Beinart further quotes Adelson:
“There isn’t a Palestinian alive who wasn’t raised on a curriculum of hatred and hostility toward the Jews,” he told the Jewish Press in 2011.
Adelson was not careful with his words the way a journalist would be, but if he would have said "Palestinians are routinely taught to hate Jews" - does Beinart disagree? He is more upset at Adelson's generalization, eagerly branding him as having a "culture of hate," without acknowledging the elephant in the room that Palestinians really do have a culture of hate. Not one person - an entire people. While there is racism on the Jewish side, there is nothing remotely similar to the pervasiveness of hate on the Palestinian Arab side. But Beinart doesn't care about that because an old rich Jewish man is unacceptably generalizing, oh, at least 95% of Palestinian Arabs to include the 5% that Beinart likes to pretend represents reality.

In other words, Beinart proves here with his Assumed Symmetry Fallacy  thought experiments that he is at least as biased as Adelson is.

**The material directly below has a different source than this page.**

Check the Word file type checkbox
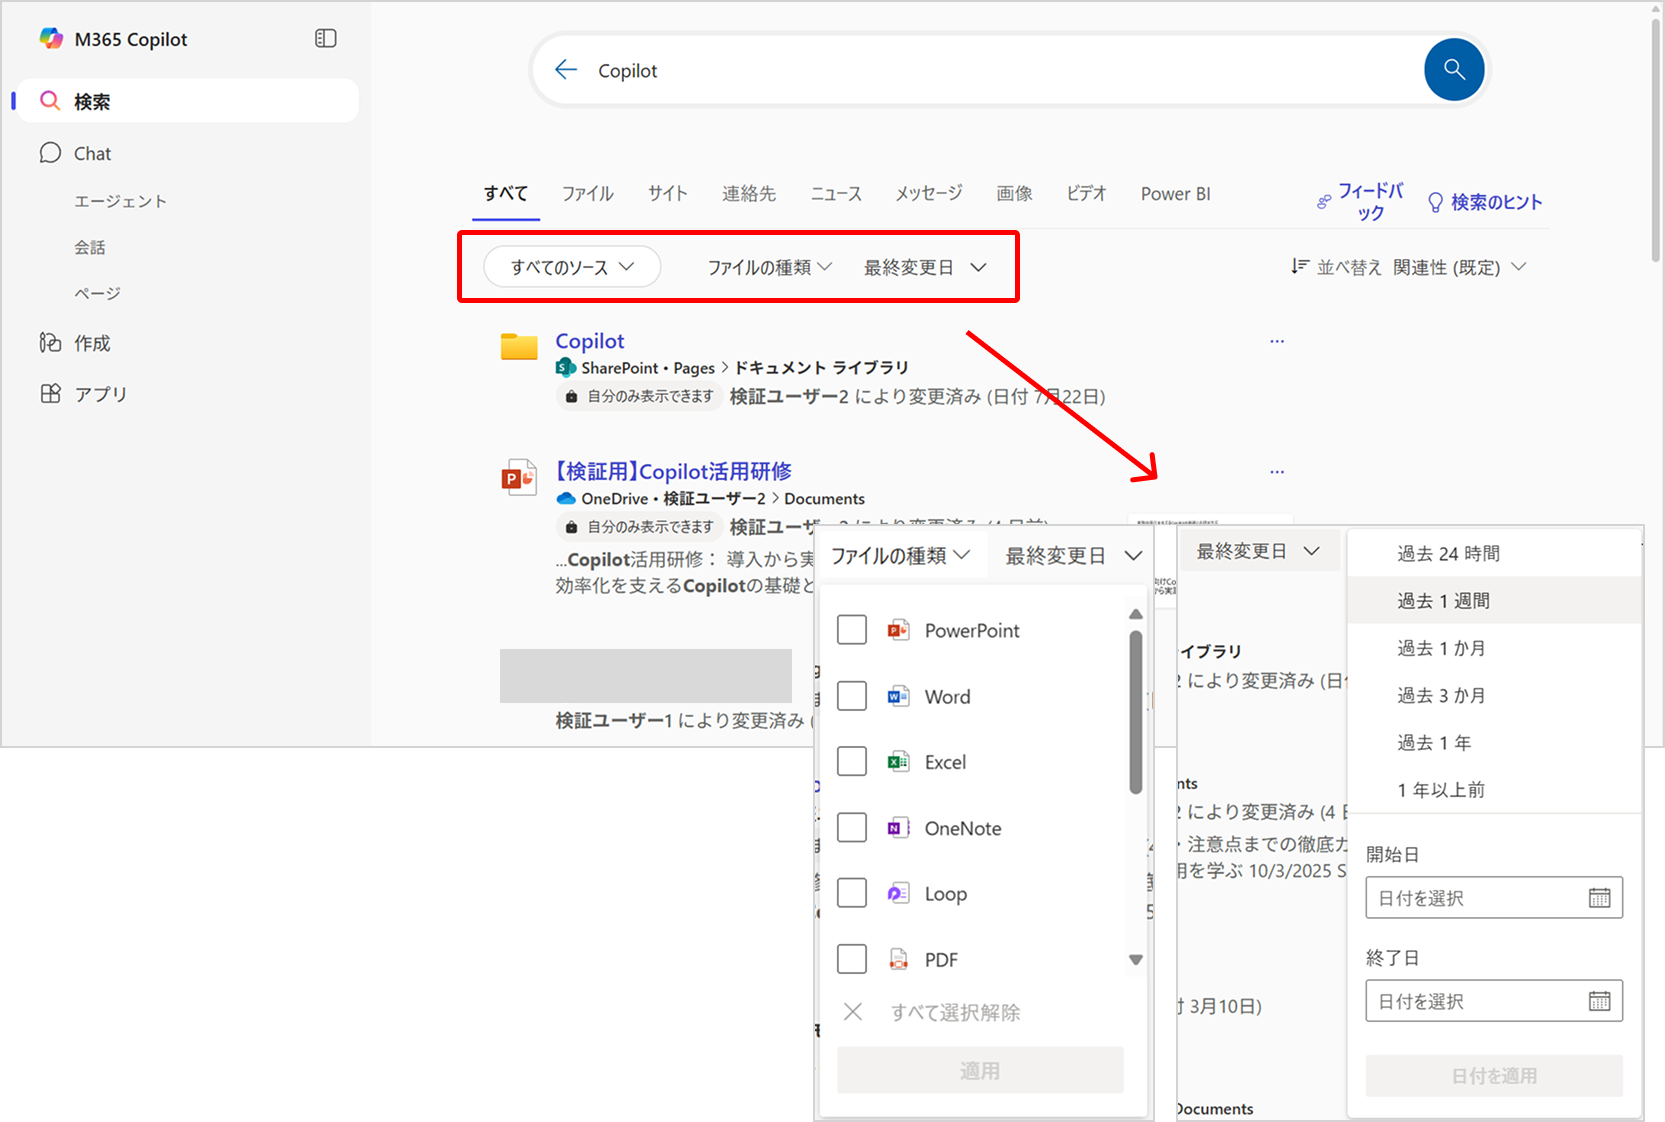The height and width of the screenshot is (1122, 1665). coord(852,696)
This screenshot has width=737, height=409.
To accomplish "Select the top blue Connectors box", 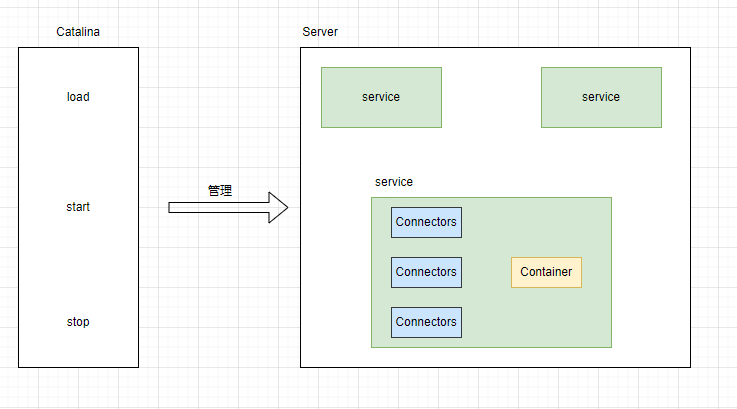I will point(426,222).
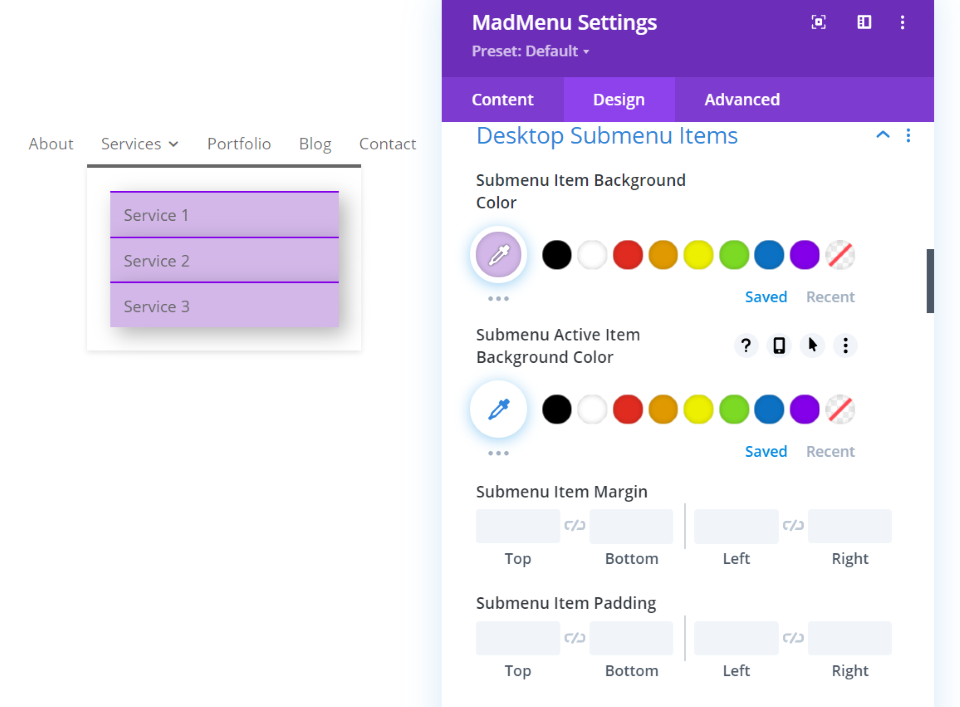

Recently, Palestinian Arab politicians claimed that their police found a secret Israeli lab that turned marijuana into heroin to give to Palestinian Arab youths. Mahmoud Abbas' aides have said that the Temple never existed. Abbas himself accused Israeli Jews of raising wild boars just to attack Arab farmers.

This is part of the Palestinian Arab "narrative." Zionists (and any sane people) would say that these stories are nonsense.

Do the two sides of "narratives" have equal value? Apparently, in Beinart's universe, the truth is not as important as what people believe the truth to be. Both sides are the same! Feelings trump facts, and fake history is just as valid as real history because favoring truth over lies can make the liars upset.

 Beinart's fallacious thought experiments and use of false analogies are a lazy rhetorical method that good writers and thinkers know to avoid. Beinart is neither a good writer nor a thinker.